Worum geht es genau? Zum einen tauchen vier neue Parkplätze in der Planung auf. Dazu eine neue Straßenverbindung im unteren ­Bereich des Ortes, die die im Sommer häufig verstopfte Hauptstraße entlasten und unter anderem hinunter zum Meer führen soll. Und schließlich sind mehrere Wohnungen an der nördlichen Ortseinfahrt Richtung Banyalbufar vorgesehen.

Alles in allem also für einen 300-Einwohner-Ort ganz schön viele Bauvorhaben. Viele sehen das so im Dorf, wie die MZ bei einem Besuch feststellte. „Ich bin gegen solche riesigen Veränderungen. Estellencs soll bleiben, wie es ist", schimpft eine ältere Dame, die auf der Dorfstraße unterwegs ist. „Aber schreiben Sie bloß nichts Unschönes über Estellencs, wir brauchen die Urlauber", gibt sie dem Reporter noch mit auf den Weg. Ihren Namen will sie lieber nicht nennen.

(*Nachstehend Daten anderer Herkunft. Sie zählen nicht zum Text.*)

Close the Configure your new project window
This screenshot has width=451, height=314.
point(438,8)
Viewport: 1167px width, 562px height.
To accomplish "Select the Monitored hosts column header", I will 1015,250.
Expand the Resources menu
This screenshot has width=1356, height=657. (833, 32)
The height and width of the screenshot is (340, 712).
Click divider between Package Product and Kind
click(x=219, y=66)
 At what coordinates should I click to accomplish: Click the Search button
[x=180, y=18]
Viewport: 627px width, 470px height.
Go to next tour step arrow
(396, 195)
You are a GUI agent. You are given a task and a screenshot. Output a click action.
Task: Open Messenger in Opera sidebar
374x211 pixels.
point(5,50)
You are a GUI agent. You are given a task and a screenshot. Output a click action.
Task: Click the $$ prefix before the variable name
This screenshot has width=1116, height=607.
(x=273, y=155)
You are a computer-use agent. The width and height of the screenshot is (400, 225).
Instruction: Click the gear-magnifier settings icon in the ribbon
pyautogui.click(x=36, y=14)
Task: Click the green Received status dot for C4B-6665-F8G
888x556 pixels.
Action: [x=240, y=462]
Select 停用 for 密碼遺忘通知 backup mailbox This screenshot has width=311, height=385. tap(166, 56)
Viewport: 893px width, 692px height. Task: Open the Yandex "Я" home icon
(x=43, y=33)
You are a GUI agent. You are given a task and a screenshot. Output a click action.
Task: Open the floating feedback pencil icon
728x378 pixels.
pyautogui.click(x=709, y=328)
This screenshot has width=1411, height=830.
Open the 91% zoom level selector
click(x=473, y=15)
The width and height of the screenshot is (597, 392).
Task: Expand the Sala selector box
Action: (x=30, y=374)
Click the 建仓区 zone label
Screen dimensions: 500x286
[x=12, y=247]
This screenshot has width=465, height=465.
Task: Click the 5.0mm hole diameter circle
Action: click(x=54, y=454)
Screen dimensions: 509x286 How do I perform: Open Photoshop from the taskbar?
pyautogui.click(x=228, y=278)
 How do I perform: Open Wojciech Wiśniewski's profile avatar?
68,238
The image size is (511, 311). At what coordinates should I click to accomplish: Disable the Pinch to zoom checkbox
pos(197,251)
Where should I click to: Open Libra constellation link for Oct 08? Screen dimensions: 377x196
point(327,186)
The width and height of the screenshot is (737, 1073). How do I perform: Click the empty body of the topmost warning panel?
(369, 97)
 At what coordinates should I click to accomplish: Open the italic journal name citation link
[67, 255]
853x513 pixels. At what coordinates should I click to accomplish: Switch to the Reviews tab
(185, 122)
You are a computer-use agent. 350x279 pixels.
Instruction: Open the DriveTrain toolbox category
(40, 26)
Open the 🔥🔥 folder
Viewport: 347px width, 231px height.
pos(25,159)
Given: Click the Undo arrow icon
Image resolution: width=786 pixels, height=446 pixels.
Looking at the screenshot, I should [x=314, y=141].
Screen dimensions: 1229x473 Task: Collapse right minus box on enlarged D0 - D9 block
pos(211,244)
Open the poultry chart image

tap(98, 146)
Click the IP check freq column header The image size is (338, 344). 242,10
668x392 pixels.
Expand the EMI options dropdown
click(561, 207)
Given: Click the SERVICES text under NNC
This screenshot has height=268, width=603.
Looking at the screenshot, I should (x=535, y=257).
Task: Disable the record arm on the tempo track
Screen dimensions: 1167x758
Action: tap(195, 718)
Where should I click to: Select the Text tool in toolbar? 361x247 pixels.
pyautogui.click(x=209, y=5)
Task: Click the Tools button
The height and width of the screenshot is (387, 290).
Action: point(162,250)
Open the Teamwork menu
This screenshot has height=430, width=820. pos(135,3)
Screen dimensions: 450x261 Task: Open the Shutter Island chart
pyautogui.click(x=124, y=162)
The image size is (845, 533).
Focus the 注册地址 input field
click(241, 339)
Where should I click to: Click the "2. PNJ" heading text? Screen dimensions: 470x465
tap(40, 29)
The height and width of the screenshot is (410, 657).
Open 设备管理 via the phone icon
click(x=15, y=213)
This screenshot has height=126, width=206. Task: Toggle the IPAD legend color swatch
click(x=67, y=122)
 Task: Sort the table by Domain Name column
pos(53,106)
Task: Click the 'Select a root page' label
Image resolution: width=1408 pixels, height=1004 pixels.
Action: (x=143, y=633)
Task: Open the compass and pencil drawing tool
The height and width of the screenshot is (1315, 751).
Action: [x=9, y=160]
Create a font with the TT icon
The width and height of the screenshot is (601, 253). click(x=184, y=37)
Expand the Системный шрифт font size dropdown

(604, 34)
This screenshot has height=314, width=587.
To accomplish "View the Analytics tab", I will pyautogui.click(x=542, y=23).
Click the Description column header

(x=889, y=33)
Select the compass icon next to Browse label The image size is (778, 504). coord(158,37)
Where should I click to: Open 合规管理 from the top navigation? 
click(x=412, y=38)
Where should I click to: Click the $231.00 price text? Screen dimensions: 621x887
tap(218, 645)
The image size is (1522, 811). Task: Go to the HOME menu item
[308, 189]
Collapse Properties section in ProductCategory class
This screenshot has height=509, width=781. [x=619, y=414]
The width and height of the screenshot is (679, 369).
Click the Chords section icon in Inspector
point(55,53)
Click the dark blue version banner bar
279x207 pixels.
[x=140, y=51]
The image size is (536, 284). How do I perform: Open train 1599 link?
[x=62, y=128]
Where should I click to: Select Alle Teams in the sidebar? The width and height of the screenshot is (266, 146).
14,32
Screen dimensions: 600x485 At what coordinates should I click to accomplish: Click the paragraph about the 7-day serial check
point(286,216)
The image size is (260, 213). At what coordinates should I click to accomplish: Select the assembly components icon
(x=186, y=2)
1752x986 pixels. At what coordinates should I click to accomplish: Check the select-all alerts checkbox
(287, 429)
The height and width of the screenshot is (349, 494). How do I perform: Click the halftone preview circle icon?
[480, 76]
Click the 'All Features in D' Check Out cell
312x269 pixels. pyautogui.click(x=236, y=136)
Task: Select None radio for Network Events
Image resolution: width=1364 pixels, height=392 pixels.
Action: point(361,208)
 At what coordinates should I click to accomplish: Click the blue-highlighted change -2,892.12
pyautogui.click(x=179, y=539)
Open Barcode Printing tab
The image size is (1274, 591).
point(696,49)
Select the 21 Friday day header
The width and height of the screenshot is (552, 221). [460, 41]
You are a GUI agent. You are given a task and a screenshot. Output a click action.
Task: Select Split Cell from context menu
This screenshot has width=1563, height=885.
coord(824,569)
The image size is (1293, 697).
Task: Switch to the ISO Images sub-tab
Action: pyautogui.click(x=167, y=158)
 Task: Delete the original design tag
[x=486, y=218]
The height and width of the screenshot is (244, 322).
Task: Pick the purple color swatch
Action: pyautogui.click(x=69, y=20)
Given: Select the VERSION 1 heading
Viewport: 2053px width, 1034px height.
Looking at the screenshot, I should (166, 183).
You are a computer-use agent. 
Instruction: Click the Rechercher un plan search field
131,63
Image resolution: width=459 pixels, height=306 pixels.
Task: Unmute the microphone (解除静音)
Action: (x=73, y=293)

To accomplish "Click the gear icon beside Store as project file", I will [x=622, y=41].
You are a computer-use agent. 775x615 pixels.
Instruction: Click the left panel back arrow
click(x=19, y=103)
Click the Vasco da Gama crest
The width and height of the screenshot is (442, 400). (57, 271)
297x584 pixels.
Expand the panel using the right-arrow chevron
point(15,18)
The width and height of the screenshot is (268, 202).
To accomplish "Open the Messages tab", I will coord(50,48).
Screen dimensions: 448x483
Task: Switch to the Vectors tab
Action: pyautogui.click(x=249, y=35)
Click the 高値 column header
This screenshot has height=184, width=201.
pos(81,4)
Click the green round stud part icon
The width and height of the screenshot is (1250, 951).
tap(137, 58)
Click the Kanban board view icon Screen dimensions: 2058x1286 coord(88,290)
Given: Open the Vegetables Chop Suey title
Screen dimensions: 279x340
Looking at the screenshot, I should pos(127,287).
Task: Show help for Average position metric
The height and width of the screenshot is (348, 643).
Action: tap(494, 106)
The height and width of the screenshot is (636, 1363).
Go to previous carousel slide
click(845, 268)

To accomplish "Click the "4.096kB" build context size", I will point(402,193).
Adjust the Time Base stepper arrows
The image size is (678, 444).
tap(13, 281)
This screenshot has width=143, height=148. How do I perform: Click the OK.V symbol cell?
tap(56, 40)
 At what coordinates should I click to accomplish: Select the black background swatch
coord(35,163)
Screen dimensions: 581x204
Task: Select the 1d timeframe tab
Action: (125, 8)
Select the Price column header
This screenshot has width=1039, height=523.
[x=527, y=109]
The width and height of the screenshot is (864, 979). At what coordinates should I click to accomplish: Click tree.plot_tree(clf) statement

So wie alle, die sich über die Situation im Ort äußern, beispielsweise die Inhaberin eines kleinen Lebensmittelladens. Sie ist zugezogen, lebt allerdings bereits seit rund 20 Jahren im Ort. Sie erklärt der MZ, dass es mit der Debattenkultur in Estellencs nicht weit her sei. „In der Öffentlichkeit redet man hier nicht über Politik, nur im kleinen Kreis."

1.600 Unterschriften

Auch der Raumordnungsplan ist keine transparente Angelegenheit. Niemand im Ort habe gewusst, dass ein solcher vorgestellt werden solle, berichten Einwohner, die die MZ auf der Straße trifft. Erst durch eine Unterschriftenkampagne auf einer Online-Plattform seien viele auf das Thema aufmerksam geworden. In den vergangenen drei Wochen kamen rund 1.600 Unterschriften gegen den Plan zusammen. Getrommelt hatten unter anderem die neu gegründete Associació Defensa dels Paisatges d'Estellencs und die Umweltschutz­organisation Gob. Die Unterschriften gegen den Plan kommen dementsprechend von der ­ganzen Insel, aber auch von Mallorca-Fans aus Italien, Deutschland, den Niederlanden und anderen Ländern.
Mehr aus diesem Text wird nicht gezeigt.